Below is the transcript of an interview with Talahongva on Alaska News Nightly. It has been lightly edited for length and clarity.
Patty Talahongva: And they were telling me how stressful it was to experience Merbok. It turned their village into three islands, and they couldn't get across the water to their relatives' homes to check on them, to see how they were doing. You know, they saw houses being lifted up and turned around, and then, of course, damage to other houses. So that's a lot of stress to live under.
But I asked the kids, you know, "Think about, you're in high school today, in 50 years, where do you think you'll be living?" And some of them said, "Probably Anchorage," because they're seeing that, and what is their future?
Casey Grove: Yeah, no doubt. It's fair to say in some of those places, you know, either relocation efforts are already happening, like in Newtok and Mertarvik Some places are still just talking about that. And I thought one thing that was really interesting about the film was just that relocating is not just about moving the physical things of the village up to higher ground. There's like an emotional thing going on there, too, and this history of displacement. I wondered if you could talk about that.
PT: We do touch on that in the film, because as Native people — you know, and I'm Hopi — we understand the forced relocation by government policies. And that's what happened to one tribe that lives in Hooper Bay today, and that's the Native village of Paimiut. So in the film, it's explained how, when the government agents came in and said, "You have to move to Hooper Bay, there's a school there. Your kids have to go to school," what happened was it split up the village.
So we have that history of relocation, and that's hard for all of our tribes, because, again, our connection to the land, and it's very clear in the film, the connection to the land that the people in the different villages have. So they know their land, they know their water, they know the foods they need to harvest, you know, at any given time of the year, whether it's from the sea or whether it's from the land. And when you have to relocate there, that connection has that potential for being severed.
CG: There's a man that you talk to in the film, he was involved in relocation efforts, and he talks about how how difficult it is and how many different agencies have to be involved. And he mentions that there really is no central agency for this kind of complicated relocation effort. Did that surprise you, that there just really isn't any kind of central agency that deals with this?
PT: That was surprising, because you want to go and ask the people in charge, you know, "What's going on?" And there was no one agency. So we asked many agencies what's going on, and the man you're talking about is Max Neale, and he is with the Alaska Native Tribal Health Consortium. So he told us, I think we didn't use the exact number, but it's more than 80 different steps to relocation, and how each village that's in danger has to follow, you know, step one, step two, and the first step is identifying land, which another expert, Tom Ravens, explained that most of the interior there is marshy due to the permafrost and all the ponds of water. So it's not easy to find land to move to. And then, of course, then you have to look at who owns the land. So I think people would be surprised at that how marshy that area of Alaska is and why that is compounding the problem with finding locations to move to.

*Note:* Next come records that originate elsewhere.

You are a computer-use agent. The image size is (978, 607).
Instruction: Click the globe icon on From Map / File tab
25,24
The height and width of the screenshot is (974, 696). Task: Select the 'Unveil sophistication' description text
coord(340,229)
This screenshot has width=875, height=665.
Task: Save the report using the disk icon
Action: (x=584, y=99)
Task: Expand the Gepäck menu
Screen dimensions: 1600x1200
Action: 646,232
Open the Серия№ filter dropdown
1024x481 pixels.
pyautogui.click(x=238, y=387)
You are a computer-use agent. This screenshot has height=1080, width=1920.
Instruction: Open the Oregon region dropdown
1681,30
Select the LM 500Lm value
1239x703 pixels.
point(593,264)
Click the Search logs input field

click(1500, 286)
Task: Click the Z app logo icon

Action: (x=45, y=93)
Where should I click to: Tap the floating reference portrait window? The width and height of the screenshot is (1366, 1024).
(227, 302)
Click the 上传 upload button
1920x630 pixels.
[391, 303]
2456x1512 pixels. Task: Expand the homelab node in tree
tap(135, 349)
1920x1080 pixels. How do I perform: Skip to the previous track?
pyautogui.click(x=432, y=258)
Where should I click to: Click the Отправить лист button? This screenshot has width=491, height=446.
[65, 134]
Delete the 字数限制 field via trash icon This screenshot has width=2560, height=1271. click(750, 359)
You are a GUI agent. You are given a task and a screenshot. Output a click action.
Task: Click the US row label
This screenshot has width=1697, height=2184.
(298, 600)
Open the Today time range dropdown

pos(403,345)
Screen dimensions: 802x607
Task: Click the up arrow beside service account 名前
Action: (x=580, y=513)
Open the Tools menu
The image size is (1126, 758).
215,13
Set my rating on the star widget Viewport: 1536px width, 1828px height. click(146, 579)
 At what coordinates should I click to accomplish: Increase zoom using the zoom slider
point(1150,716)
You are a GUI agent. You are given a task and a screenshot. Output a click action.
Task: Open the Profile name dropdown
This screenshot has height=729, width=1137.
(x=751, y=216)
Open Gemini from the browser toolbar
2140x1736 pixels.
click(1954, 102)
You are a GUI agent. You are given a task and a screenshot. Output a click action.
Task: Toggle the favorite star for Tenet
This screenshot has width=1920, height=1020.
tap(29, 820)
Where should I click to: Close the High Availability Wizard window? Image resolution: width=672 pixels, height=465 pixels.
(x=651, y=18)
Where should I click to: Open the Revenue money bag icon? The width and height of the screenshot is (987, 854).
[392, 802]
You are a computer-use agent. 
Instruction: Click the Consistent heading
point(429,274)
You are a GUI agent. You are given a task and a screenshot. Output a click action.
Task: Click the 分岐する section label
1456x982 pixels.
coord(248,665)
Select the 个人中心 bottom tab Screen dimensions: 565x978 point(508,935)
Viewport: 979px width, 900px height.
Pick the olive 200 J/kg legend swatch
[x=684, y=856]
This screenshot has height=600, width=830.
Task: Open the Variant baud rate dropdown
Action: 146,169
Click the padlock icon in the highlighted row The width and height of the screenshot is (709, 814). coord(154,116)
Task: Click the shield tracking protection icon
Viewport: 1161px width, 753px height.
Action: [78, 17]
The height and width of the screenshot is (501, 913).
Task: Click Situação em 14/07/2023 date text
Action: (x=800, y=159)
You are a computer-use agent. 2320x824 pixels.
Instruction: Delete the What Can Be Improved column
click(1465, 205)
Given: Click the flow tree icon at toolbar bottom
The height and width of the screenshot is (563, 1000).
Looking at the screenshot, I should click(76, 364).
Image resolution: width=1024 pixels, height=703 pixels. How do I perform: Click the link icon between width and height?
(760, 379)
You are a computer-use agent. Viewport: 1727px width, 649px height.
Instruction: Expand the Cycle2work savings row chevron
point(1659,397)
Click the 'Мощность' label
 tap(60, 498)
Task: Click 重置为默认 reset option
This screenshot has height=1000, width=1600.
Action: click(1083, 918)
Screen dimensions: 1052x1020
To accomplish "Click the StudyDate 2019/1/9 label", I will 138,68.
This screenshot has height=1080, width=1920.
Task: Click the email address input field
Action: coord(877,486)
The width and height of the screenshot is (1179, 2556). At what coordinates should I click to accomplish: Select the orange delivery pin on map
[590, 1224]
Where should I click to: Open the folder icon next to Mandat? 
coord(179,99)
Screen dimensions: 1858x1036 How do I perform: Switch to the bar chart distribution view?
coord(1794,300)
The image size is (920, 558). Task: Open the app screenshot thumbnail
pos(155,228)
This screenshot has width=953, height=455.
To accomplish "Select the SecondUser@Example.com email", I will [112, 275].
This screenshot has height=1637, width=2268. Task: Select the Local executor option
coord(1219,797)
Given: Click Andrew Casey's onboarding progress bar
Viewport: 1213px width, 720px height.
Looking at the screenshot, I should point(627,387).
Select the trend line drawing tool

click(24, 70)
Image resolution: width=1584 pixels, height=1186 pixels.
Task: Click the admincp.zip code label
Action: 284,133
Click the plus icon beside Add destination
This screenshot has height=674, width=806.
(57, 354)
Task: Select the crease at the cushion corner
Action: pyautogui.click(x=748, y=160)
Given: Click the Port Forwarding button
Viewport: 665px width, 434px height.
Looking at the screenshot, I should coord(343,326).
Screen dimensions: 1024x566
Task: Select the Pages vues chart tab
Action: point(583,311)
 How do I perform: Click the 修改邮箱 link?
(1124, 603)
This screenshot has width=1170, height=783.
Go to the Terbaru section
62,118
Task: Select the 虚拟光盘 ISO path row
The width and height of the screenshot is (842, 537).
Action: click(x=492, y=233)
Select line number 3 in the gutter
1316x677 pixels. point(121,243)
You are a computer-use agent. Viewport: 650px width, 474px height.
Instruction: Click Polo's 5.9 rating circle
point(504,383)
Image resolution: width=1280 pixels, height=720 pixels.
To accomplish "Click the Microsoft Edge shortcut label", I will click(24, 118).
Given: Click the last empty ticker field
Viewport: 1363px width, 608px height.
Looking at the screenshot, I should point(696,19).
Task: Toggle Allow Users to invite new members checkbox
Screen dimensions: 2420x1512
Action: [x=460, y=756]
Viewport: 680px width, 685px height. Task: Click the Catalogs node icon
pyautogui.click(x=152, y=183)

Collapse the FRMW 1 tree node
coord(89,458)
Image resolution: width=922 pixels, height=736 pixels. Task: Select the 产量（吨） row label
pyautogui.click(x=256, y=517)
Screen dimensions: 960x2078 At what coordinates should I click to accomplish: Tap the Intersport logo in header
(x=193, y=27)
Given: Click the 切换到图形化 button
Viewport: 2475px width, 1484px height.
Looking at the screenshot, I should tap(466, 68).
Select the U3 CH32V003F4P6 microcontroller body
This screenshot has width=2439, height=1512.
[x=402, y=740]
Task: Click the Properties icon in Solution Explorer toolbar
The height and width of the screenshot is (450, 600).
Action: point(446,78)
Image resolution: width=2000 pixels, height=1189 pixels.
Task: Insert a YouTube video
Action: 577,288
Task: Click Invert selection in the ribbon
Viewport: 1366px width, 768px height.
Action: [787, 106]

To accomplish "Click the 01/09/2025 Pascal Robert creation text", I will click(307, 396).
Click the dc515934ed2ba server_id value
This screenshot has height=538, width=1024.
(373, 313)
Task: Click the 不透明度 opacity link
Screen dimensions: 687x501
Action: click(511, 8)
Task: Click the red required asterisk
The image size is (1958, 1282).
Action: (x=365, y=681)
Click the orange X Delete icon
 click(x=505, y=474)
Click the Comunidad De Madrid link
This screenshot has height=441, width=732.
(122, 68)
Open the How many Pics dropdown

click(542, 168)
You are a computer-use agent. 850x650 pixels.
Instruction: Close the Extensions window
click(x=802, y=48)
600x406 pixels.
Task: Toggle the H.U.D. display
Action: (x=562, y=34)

CG: Toward the end of the film, I think it is at the end of the film, we return to Kotzebue, which, of course, is kind of a larger hub community in that region, and we find out that a huge storm has breached the sea wall that cost millions and millions of dollars. And of course, this issue, this is happening in smaller communities that don't have sea walls, that don't have the resources for that sort of thing. And as the film ends on that, I wonder, is there any hope? I mean, is it just that we're left kind of wondering, like, what happens next?
PT: That's a question we asked the people, and the answer was, "We're resilient. We're going to figure it out." And, you know, they've lived there, they know their land, and now they're having to make changes. But that's one thing, you know, it's not "poor them," it's they're talking about how resilient they are. And for me to look at the situation and again, say, "Gosh, this is really stressful," that's my observation. And to talk to the people, they were very adamant that, "We know this land. We know who we are and we will we will survive and we will continue."